One of them, Sen. Jesse Guills, R-Greenbrier, is already dead set against the idea, saying the curriculum should stick to the traditional core subjects.
Before the bill exited the Senate Finance Committee, he voted against Bailey’s proposal, largely because it imposes an unfunded mandate on local school systems. A full Senate vote should come Monday.
A fiscal note attached to the measure contained the round figure of $75,000.
Yet, there was no explanation of how that money would be spent, Guills pointed out Wednesday. Bailey’s bill says every school with grades 9 through 12 must offer the two-week course.
“It’s supposed to be volunteer training, which was another issue for me,” the Lewisburg attorney said.
“Who’s going to do this training? And what certification or guarantee do you have as to who is going to come in and conduct it?”
Bailey, D-Wyoming, and Sen. Shirley Love, D-Fayette, for years have sought to install a firearms safety class in schools, but the idea never caught on until this year when they altered the bill to provide an optional hunting class.

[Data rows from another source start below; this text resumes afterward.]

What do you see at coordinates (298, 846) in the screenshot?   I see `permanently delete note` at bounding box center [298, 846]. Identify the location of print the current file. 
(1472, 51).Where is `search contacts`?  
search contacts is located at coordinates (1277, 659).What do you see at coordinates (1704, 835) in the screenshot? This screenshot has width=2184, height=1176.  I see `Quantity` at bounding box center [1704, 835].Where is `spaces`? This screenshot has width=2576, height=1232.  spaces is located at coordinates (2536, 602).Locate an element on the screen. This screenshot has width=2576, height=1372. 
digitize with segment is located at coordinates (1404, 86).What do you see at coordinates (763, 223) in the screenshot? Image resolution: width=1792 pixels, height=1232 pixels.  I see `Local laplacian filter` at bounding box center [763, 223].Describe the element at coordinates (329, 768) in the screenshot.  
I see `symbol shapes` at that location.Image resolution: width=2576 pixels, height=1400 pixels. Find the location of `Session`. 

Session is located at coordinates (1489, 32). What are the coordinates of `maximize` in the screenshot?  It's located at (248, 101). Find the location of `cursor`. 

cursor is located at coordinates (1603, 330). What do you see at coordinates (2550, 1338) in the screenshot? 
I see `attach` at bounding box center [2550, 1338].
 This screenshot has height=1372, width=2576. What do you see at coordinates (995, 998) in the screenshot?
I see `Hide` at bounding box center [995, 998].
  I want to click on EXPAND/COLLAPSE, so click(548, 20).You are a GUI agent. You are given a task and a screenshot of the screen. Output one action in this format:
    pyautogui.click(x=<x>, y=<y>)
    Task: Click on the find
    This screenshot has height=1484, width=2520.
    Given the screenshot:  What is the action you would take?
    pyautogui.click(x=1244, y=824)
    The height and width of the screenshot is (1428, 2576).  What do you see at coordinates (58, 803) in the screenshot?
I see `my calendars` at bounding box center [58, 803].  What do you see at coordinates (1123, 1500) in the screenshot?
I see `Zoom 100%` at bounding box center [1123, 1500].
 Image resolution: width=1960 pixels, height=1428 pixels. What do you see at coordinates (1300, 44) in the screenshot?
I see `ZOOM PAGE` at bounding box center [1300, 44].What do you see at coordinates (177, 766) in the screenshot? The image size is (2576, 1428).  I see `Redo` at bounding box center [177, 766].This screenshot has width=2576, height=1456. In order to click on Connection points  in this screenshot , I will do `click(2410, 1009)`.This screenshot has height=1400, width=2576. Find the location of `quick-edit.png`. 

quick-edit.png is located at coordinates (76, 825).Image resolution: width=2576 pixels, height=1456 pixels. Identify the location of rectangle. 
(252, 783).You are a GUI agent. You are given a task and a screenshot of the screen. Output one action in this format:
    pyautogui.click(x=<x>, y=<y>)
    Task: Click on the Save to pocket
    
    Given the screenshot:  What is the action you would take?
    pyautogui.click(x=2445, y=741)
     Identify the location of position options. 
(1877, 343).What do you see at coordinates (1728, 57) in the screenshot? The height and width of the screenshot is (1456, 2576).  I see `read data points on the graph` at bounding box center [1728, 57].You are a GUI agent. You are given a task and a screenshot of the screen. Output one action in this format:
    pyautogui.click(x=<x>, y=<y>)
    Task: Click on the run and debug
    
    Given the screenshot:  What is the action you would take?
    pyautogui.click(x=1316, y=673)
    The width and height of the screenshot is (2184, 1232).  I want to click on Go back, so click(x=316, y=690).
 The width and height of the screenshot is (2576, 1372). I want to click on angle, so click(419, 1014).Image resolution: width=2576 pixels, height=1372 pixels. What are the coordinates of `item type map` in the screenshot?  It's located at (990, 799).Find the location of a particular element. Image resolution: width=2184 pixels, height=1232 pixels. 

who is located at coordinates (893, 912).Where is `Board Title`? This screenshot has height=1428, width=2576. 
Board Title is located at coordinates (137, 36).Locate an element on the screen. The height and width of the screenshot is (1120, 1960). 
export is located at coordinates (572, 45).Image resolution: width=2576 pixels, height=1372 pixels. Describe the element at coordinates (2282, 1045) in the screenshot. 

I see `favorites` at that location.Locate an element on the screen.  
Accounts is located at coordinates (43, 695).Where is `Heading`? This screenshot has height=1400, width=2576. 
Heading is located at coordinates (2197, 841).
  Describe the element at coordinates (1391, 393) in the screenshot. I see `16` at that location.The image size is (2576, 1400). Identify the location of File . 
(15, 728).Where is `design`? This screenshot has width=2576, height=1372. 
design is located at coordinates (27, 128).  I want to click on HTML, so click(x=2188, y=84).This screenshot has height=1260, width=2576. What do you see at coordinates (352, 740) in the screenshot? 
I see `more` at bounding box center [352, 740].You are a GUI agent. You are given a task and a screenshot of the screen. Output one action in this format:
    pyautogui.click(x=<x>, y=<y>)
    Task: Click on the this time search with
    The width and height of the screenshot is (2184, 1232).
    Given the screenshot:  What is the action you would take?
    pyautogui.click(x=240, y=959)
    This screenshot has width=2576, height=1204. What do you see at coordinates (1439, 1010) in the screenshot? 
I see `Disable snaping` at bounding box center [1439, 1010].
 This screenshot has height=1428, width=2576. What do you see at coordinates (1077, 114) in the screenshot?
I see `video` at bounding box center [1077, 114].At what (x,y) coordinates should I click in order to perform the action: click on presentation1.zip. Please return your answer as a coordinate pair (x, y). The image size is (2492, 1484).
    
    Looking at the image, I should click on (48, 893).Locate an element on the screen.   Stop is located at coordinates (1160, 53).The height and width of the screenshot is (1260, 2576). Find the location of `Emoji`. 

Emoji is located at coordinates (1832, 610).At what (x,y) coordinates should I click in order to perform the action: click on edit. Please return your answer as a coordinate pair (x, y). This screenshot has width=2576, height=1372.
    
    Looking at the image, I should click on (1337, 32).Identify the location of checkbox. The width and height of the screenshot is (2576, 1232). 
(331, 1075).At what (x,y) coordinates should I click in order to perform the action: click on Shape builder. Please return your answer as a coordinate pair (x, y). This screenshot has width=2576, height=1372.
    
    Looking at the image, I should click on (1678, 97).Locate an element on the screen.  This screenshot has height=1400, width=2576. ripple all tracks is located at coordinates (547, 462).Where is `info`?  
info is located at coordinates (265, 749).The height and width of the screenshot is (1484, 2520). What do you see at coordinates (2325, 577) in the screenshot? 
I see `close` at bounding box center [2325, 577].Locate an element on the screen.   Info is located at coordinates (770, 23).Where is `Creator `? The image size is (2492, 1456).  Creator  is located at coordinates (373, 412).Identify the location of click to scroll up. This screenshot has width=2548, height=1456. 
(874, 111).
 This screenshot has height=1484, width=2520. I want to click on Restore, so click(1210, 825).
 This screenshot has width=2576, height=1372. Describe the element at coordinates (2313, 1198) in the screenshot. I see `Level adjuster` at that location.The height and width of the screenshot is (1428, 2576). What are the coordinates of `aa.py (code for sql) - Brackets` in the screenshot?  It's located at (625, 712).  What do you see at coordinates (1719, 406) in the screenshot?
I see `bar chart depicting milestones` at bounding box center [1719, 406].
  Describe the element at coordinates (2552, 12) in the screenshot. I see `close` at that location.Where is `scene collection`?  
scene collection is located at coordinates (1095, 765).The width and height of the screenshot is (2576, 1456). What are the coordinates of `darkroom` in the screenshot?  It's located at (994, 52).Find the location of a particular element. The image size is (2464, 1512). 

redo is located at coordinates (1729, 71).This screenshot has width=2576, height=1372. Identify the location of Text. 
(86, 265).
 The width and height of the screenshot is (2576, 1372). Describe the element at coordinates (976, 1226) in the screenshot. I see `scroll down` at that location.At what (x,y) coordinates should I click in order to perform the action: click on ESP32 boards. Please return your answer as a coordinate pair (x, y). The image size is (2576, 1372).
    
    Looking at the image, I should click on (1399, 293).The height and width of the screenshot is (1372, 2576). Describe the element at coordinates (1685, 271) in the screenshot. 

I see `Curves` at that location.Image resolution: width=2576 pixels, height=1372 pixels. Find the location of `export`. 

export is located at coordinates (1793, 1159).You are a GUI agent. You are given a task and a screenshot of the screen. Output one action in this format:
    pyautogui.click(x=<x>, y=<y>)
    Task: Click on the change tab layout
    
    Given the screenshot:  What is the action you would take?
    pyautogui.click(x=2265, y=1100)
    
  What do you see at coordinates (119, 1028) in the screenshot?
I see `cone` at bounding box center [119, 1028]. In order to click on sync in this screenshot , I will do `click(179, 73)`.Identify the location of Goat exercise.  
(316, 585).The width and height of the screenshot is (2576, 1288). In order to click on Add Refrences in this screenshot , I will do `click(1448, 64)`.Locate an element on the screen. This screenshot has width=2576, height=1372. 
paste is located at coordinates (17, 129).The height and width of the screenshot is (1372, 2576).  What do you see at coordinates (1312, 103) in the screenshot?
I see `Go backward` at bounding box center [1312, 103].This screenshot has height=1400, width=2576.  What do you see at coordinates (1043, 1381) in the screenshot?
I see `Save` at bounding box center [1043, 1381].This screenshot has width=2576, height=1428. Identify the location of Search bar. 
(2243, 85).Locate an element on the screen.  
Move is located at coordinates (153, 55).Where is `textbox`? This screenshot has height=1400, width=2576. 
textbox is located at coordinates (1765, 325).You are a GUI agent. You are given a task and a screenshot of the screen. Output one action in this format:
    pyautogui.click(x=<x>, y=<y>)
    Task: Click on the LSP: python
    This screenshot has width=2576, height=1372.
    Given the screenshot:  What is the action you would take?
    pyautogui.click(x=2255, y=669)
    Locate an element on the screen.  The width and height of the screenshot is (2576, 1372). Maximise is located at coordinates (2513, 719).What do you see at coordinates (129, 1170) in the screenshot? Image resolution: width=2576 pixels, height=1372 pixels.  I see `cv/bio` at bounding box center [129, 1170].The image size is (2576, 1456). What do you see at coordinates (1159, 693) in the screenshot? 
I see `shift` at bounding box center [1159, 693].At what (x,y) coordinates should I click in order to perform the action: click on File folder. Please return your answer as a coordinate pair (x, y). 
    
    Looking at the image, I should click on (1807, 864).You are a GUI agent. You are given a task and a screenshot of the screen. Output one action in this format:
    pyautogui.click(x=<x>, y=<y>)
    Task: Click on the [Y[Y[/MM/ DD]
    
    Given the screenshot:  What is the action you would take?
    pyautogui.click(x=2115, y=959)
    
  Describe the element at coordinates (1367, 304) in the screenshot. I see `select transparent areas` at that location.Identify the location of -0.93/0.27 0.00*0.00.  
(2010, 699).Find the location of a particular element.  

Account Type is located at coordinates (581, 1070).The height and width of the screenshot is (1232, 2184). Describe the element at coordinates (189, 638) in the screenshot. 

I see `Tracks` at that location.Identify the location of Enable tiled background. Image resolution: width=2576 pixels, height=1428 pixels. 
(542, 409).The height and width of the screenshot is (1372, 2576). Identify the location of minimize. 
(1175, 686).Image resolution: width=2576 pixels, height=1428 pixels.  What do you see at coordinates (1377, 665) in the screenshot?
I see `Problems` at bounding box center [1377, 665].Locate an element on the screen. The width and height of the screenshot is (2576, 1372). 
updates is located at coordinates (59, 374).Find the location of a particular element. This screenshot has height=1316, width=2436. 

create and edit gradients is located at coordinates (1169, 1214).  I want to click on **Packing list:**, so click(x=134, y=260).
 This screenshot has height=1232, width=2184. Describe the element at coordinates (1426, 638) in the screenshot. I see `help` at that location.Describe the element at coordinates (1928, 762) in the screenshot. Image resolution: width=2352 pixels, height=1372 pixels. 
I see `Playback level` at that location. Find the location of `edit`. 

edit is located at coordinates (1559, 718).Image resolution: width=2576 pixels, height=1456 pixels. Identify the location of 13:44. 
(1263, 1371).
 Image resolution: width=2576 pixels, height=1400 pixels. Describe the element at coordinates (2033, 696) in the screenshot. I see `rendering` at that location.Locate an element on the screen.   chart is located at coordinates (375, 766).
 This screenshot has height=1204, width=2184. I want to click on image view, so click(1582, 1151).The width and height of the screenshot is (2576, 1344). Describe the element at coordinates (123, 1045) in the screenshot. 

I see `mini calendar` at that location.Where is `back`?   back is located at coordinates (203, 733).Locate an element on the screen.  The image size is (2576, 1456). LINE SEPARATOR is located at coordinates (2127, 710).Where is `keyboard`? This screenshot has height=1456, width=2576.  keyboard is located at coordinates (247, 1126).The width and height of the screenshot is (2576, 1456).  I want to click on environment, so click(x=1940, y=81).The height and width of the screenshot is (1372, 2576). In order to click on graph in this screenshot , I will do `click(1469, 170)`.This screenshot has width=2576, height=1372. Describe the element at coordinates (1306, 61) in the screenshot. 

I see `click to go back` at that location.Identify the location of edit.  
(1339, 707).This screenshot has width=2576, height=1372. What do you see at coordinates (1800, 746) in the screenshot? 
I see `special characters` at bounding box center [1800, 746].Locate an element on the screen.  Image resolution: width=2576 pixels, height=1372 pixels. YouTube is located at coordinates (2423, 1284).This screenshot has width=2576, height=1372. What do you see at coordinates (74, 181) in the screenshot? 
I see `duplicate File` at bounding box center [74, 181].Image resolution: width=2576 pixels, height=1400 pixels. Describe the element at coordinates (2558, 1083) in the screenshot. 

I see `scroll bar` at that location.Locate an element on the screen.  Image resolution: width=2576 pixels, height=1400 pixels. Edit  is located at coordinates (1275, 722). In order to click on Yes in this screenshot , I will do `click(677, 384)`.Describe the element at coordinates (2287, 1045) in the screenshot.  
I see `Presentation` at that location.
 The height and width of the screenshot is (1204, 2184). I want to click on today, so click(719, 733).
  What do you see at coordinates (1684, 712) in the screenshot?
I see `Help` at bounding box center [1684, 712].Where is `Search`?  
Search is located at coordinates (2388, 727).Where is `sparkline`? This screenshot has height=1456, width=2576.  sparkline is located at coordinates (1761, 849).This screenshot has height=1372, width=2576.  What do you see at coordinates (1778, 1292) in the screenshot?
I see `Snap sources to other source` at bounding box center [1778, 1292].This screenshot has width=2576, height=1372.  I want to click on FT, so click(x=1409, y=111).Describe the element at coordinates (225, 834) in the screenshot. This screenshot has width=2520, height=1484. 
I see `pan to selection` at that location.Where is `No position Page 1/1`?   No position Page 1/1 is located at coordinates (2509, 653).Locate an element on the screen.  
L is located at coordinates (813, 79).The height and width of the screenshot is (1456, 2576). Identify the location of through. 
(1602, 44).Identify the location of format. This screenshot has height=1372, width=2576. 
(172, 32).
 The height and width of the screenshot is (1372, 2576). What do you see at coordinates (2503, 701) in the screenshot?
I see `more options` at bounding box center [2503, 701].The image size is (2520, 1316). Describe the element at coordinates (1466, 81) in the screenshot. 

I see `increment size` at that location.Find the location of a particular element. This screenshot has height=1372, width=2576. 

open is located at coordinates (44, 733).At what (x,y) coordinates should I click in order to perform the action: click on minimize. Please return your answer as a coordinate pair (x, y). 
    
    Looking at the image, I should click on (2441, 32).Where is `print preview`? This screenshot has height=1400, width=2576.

“I’m getting a tremendous response from the people outside the state,” Bailey said recently.
News outlets from across the nation and in Paris have flooded him for interviews, and lawmakers in several states have asked for input from Bailey, preparatory, it appears, to sponsoring similar legislation.
But Guills says he is put off by the idea of firearms in school, even if they are merely there as a training exercise. Bailey has assured any would-be critics that no live ammo would be involved.
“We traditionally talk about gun-free schools,” Guills said.
“It’s somehow ingrained in me not to be right to be doing that in a school system, even though it’s a safety factor. I wasn’t comfortable with it. That’s why I voted against it.”
Guills said he respects the recreational aspect of hunting as a pursuit “that is something young people do and carry through up until the later stages of their life.”
“But I’m more of a fundamentalist in the belief that we need to be dealing with arithmetic, science and English,” the senator added.